While I was in the midst of the "Great Perhaps" part of my story, I was warned about what this next chapter would be. I had someone sit me down in Costa Rica and tell me that I was about to enter a period of waiting. I remember talking to a friend of mine on the trip and telling her that a period of "waiting" was just about the last place I was wanting to enter. I brushed the comment off--given that I was living my favorite chapter--and hoped that it wasn't true. Waiting and patience is the hardest place to be in especially if you just closed an exciting chapter like that of my summer.

However, this person was correct. I am currently deep into the next chapter of my life and it has been a period of hardcore patience. But it feels like it reaches deeper than that. This period has been a period of loneliness. I've tried confiding in friends about this and they brush it off and tell me I either need more friends or more things to do, neither of which seem to settle right. See, this loneliness is not like something I've really faced before. This loneliness is weird because I've sort of made friends with it. Stick with me here. In the past, loneliness hasn't ever really been invited...it sort of just creeps up and scares you. But this loneliness, I seem to have invited into my life. I've offered it a space in my house and told it that it could never overstay it's welcome. I've made it a permanent roommate rather than a fly on the wall. I've made this loneliness a part of me.

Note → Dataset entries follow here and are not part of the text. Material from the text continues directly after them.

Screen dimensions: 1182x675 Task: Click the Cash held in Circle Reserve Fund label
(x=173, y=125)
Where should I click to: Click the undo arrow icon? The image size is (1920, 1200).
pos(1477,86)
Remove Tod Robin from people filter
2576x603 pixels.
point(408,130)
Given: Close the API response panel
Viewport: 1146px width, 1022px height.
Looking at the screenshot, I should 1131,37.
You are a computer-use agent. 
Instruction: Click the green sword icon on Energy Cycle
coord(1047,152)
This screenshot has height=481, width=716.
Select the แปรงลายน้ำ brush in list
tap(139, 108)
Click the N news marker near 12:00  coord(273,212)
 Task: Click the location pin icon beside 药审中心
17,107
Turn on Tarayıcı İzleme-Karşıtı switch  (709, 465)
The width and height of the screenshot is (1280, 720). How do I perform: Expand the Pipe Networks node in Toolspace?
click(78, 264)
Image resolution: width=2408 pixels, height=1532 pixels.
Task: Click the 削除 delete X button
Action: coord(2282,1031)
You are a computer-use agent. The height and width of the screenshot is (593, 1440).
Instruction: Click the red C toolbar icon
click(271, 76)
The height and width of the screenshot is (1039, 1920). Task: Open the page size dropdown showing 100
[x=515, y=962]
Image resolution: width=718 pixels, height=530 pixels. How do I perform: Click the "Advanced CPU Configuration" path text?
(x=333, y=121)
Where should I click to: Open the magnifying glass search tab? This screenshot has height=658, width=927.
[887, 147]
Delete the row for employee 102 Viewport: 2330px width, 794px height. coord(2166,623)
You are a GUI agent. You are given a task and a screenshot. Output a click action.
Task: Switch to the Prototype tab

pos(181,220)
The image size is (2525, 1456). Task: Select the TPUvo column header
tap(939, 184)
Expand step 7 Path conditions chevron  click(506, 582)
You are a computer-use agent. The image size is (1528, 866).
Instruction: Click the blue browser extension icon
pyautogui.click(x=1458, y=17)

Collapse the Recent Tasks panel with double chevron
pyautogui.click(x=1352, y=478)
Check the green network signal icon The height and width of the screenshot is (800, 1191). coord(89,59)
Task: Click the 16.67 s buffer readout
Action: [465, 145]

See, there is something so intimate about placing your identity in something. Suddenly, as this thing may change, you do as well. You twist and turn with this new-found aspect of your personality and your emotions are entirely dependent on what the next move is. But, the weird thing about rooting yourself specifically in loneliness is that there aren't very many sharp turns and the path really only looks like a slope downward. Loneliness is a slow-healing wound and it hurts more than really anyone expects it to.

This post seems to be more of a ramble than anything else but here is my conclusion: a season or chapter in your life is just that: a season. See, in this chapter, I've welcomed my loneliness in like it is the star of the show and is expected to stay around until the final word--when really, it's just a chapter. In the grand scheme of things, this loneliness will speak to the testimony of the Lord's faithfulness in my life, not to His absence (given that He never truly is absent). My story isn't about me and my emotions. My story is a collection of emotions that add to the greater narrative of the Lord's everlasting companionship, faithfulness, and love.

So, this is my prayer for you: that you will see what the Lord is doing in this chapter of your life and how it can attest to His goodness. My prayer is that you find peace in the chapter but definitely not complacency.